“Our assessment aligns with that of the UN – that al-Qaeda’s new de facto leader Saif al-Adel is based in Iran,” said State Department spokesman Ned Price.
Iran has provided the base for the new leader of the al-Qaeda Islamist terror organization, according to separate assessments released this week by the UN and the United States.
A UN report issued on Wednesday described Seif al-Adel — a a former Egyptian intelligence officer with a $10 million bounty on his head — as the “uncontested” leader of al-Qaeda, whose influence since the September 11, 2001 atrocities in New York and Washington, DC, has waned as other terror groups such as ISIS have emerged in the Middle East.
Identifying the current leader of al-Qaeda has been complicated by the reluctance of the Taliban leadership in Afghanistan to acknowledge the death of its previous leader, Ayman al-Zawahiri, in July 2022. Al-Zawahiri was a close associate of Osama Bin Laden, the late Al Qaeda chief who masterminded the 9/11 attacks.
According to the UN report, “many Member States took the view that Seif al-Adel is already operating as the de facto and uncontested leader of the group.”
That same conclusion was endorsed on Wednesday by State Department spokesman Ned Price, who told a press briefing that al-Adel’s presence in Iran “is just another example of Iran’s wide-ranging support for terrorism, its destabilizing activities in the Middle East and beyond.”
Said Price: “Our assessment aligns with that of the UN – that al-Qaeda’s new de facto leader Saif al-Adel is based in Iran.” Al-Adel is wanted by the US for his involvement with the 1998 bombings of US embassies in Kenya and Tanzania.

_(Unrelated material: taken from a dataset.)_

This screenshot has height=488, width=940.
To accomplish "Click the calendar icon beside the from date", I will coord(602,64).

Asked what action the US might take in response, Price said that by “engaging in concerted diplomacy, by coordinating closely with our closest allies and partners, we are more effectively able to take on all of the challenges that Iran poses to our interests, to the stability of the region, and to the interests of countries well beyond.”
Often referred to as the third ranking member of al Qaeda, al-Adel achieved the rank of colonel in the Egyptian special forces. In 1988, he fled Egypt, where he had been arrested for involvement with the jihadi organization responsible for the 1981 assassination of President Anwar al-Sadat, for Pakistan, where he became a military trainer for jihadi groups.

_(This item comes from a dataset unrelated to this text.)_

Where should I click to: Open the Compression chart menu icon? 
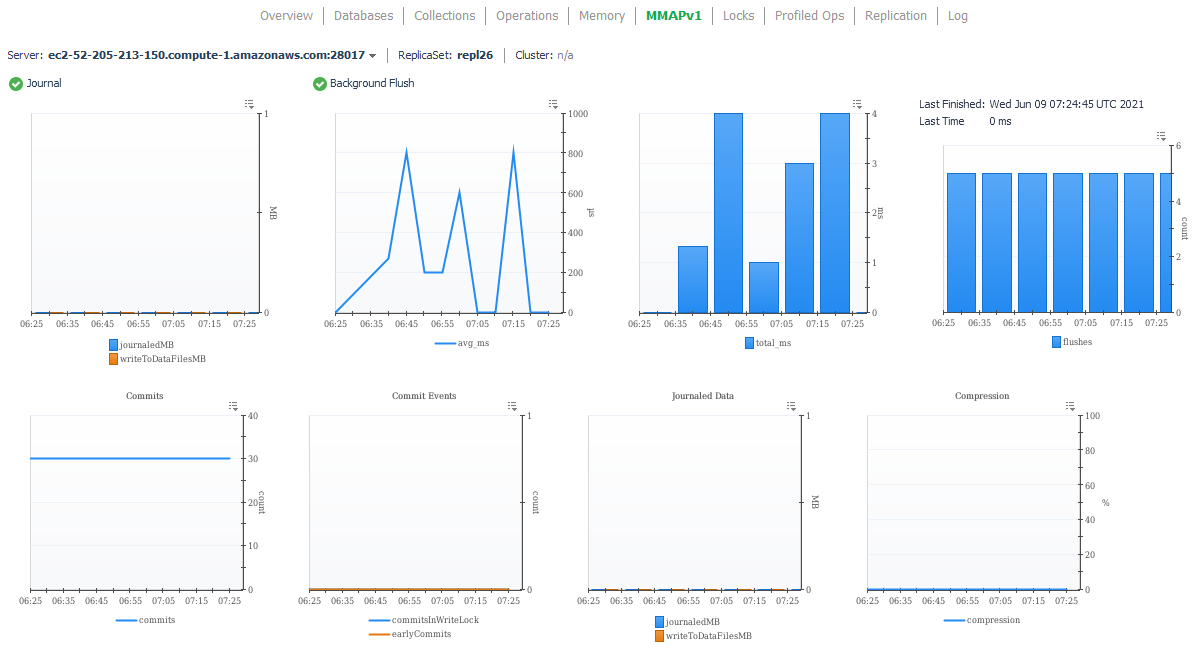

Al-Adel was involved in planning terrorist operations around the world — including the attempted assassination in 2000 of Joseph Gutnick, an Orthodox Jewish mining magnate in Australia — and managed Bin Laden’s personal security.
Al-Adel, whose real name is Mohammed Salah al-Din Zeidan, is believed to have moved to Iran in 2002 or 2003. He is reported to be a member of al-Qaeda’s senior leadership council, the Majlis al-Shura, as well as a senior member of the group’s Hittin Committee, charged with governing al-Qaeda’s global operations.
Iran meanwhile vociferously denied the UN and US claims over al-Din’s whereabouts.
“I advise the officials of the White House to stop the failed game of Iran phobia, making news about the leader of al-Qaeda and linking him to Iran is laughable,” Hossein Amir-Abdollahian, Iran’s Foreign Minister, declared in a tweet.